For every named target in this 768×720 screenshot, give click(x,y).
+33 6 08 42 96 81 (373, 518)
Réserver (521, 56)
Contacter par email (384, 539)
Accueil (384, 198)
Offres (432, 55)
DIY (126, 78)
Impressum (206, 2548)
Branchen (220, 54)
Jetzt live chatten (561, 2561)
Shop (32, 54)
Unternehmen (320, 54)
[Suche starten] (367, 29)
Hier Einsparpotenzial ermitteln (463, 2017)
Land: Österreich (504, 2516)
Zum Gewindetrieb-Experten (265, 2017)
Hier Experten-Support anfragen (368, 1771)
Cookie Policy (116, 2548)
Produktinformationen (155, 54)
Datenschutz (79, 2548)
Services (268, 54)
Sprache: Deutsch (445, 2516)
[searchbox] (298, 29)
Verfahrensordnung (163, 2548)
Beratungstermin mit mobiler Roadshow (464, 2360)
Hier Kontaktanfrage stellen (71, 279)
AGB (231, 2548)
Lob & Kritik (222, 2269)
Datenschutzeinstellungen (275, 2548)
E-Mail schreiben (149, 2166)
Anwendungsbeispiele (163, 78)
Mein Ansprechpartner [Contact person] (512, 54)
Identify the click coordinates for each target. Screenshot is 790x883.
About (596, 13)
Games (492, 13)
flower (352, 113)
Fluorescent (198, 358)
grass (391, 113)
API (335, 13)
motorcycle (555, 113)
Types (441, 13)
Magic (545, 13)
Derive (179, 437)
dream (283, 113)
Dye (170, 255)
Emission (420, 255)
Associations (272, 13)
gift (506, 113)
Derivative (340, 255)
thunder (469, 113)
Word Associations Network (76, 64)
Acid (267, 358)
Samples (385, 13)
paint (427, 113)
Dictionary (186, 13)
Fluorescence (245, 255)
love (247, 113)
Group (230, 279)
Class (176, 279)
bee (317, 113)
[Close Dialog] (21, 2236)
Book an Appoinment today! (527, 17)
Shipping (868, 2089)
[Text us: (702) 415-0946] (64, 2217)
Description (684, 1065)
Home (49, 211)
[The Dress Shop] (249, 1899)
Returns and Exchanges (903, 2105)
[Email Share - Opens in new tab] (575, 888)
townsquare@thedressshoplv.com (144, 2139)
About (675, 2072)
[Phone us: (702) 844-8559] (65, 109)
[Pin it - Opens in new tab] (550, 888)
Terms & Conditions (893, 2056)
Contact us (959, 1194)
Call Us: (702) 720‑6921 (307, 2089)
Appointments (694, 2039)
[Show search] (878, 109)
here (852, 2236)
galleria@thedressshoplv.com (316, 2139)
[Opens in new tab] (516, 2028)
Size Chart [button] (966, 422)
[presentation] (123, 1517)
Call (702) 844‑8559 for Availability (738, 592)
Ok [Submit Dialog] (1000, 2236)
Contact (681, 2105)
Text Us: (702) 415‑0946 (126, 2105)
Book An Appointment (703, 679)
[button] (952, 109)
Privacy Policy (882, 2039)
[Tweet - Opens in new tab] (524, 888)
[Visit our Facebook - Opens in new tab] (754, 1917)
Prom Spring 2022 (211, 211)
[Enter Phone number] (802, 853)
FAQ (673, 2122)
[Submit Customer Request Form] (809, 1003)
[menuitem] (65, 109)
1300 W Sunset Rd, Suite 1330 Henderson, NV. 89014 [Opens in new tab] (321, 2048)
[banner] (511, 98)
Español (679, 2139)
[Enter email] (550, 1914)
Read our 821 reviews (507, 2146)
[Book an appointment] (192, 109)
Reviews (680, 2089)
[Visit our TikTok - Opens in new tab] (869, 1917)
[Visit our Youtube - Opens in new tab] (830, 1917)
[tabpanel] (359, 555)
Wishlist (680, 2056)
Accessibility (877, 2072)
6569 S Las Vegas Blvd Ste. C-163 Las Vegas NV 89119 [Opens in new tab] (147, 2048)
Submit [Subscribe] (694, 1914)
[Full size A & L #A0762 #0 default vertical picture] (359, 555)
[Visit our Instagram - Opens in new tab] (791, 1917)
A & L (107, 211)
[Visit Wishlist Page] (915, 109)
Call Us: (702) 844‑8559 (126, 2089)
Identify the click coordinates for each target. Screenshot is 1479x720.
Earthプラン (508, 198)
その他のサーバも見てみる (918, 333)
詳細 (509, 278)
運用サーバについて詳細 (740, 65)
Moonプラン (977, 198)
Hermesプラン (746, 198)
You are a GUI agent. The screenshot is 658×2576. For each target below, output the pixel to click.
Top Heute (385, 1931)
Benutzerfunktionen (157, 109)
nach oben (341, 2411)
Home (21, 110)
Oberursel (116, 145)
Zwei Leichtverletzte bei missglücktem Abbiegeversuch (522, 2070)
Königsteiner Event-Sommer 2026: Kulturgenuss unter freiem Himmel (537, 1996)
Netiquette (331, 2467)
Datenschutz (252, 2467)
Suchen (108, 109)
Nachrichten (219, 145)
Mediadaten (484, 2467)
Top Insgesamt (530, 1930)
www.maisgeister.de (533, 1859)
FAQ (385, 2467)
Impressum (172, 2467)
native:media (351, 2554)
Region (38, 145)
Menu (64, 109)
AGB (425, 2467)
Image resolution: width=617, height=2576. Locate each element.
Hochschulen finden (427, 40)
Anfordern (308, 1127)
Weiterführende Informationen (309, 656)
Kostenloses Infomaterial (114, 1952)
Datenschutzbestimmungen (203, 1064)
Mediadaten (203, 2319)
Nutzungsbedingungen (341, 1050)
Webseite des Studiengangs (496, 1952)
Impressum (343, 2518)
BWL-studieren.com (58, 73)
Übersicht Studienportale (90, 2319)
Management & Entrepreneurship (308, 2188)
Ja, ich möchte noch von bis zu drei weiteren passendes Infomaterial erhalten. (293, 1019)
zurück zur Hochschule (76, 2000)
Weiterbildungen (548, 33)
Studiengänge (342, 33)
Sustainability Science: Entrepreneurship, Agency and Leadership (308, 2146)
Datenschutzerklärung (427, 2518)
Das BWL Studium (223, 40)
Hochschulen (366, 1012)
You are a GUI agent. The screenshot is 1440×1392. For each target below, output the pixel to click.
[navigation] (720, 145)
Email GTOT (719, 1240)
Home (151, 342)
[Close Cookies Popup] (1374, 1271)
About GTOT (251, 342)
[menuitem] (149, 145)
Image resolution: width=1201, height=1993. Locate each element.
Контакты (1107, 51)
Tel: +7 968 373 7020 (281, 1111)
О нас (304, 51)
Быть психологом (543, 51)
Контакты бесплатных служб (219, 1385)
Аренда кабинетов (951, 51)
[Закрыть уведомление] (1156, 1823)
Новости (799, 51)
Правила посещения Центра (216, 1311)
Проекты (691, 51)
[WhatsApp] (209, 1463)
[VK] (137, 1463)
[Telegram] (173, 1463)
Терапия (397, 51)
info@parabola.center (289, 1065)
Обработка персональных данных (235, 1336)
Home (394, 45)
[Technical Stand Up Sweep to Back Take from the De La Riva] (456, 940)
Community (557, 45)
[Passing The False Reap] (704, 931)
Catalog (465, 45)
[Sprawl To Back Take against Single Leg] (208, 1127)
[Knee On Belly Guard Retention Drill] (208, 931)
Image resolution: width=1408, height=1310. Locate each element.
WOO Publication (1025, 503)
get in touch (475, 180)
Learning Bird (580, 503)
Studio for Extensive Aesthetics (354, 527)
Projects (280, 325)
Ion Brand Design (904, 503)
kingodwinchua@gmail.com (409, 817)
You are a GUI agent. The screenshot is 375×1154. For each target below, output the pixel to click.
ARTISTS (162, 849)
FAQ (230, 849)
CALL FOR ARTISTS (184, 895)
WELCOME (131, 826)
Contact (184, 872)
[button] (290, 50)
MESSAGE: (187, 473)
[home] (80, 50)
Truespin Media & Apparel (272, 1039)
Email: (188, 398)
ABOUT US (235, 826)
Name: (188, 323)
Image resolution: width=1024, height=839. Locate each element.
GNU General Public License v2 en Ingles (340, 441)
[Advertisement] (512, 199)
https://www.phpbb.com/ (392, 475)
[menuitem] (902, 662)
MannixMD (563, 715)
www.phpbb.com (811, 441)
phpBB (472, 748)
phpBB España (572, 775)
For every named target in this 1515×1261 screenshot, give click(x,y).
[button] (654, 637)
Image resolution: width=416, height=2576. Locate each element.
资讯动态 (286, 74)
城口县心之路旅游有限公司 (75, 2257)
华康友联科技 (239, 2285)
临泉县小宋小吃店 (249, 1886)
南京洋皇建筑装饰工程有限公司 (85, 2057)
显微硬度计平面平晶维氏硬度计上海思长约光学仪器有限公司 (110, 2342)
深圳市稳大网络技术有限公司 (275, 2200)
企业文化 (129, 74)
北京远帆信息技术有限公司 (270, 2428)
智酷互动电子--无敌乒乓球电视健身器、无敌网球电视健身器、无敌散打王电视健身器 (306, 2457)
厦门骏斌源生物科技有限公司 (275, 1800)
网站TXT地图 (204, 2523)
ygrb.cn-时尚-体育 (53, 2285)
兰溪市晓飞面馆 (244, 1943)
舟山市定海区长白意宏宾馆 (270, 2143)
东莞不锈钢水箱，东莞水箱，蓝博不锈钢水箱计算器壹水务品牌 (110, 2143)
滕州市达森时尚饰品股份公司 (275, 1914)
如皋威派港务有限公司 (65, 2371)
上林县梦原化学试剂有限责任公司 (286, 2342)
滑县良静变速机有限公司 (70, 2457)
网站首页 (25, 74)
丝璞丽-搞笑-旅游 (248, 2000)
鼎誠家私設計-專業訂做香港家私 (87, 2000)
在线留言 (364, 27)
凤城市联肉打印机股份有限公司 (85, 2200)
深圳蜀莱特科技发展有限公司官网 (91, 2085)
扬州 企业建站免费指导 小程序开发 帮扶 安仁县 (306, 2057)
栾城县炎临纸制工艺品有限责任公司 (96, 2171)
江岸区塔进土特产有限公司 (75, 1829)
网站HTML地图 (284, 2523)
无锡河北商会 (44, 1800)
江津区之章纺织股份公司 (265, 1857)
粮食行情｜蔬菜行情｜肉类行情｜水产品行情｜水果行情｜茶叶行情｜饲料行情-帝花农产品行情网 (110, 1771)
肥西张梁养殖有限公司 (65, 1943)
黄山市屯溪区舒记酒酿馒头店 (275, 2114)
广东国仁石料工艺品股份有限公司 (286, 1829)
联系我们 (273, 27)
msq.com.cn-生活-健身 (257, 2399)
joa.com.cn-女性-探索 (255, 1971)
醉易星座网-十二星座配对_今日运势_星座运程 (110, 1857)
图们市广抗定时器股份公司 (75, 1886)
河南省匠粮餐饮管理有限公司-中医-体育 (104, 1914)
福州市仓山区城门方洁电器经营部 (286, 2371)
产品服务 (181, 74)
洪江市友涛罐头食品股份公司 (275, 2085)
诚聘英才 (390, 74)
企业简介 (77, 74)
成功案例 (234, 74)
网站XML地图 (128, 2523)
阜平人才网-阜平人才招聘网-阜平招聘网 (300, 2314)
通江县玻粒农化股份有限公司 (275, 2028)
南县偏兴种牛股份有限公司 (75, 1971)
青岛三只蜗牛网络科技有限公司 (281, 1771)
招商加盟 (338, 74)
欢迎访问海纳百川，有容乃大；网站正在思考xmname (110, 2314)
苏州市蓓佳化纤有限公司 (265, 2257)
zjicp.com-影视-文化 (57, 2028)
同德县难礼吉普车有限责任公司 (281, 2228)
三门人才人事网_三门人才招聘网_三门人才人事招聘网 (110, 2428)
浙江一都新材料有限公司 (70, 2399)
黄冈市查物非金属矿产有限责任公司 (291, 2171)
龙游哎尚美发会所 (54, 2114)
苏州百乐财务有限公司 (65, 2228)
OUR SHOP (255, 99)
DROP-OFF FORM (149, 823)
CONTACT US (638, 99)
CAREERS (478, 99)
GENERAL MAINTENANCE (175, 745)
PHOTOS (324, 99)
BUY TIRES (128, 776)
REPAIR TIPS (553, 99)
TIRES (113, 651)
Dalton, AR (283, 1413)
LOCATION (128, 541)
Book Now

:::

» **Work instructions**:
Reproduce the data unchanged, from its first line through the line that contains "[Opens in new tab] (516, 2028)", with that line included.

» **Final answer**:
For every named target in this 768×720 screenshot, give click(x,y).
+33 6 08 42 96 81 (373, 518)
Réserver (521, 56)
Contacter par email (384, 539)
Accueil (384, 198)
Offres (432, 55)
DIY (126, 78)
Impressum (206, 2548)
Branchen (220, 54)
Jetzt live chatten (561, 2561)
Shop (32, 54)
Unternehmen (320, 54)
[Suche starten] (367, 29)
Hier Einsparpotenzial ermitteln (463, 2017)
Land: Österreich (504, 2516)
Zum Gewindetrieb-Experten (265, 2017)
Hier Experten-Support anfragen (368, 1771)
Cookie Policy (116, 2548)
Produktinformationen (155, 54)
Datenschutz (79, 2548)
Services (268, 54)
Sprache: Deutsch (445, 2516)
[searchbox] (298, 29)
Verfahrensordnung (163, 2548)
Beratungstermin mit mobiler Roadshow (464, 2360)
Hier Kontaktanfrage stellen (71, 279)
AGB (231, 2548)
Lob & Kritik (222, 2269)
Datenschutzeinstellungen (275, 2548)
E-Mail schreiben (149, 2166)
Anwendungsbeispiele (163, 78)
Mein Ansprechpartner [Contact person] (512, 54)
Identify the click coordinates for each target. Screenshot is 790x883.
About (596, 13)
Games (492, 13)
flower (352, 113)
Fluorescent (198, 358)
grass (391, 113)
API (335, 13)
motorcycle (555, 113)
Types (441, 13)
Magic (545, 13)
Derive (179, 437)
dream (283, 113)
Dye (170, 255)
Emission (420, 255)
Associations (272, 13)
gift (506, 113)
Derivative (340, 255)
thunder (469, 113)
Word Associations Network (76, 64)
Acid (267, 358)
Samples (385, 13)
paint (427, 113)
Dictionary (186, 13)
Fluorescence (245, 255)
love (247, 113)
Group (230, 279)
Class (176, 279)
bee (317, 113)
[Close Dialog] (21, 2236)
Book an Appoinment today! (527, 17)
Shipping (868, 2089)
[Text us: (702) 415-0946] (64, 2217)
Description (684, 1065)
Home (49, 211)
[The Dress Shop] (249, 1899)
Returns and Exchanges (903, 2105)
[Email Share - Opens in new tab] (575, 888)
townsquare@thedressshoplv.com (144, 2139)
About (675, 2072)
[Phone us: (702) 844-8559] (65, 109)
[Pin it - Opens in new tab] (550, 888)
Terms & Conditions (893, 2056)
Contact us (959, 1194)
Call Us: (702) 720‑6921 (307, 2089)
Appointments (694, 2039)
[Show search] (878, 109)
here (852, 2236)
galleria@thedressshoplv.com (316, 2139)
[Opens in new tab] (516, 2028)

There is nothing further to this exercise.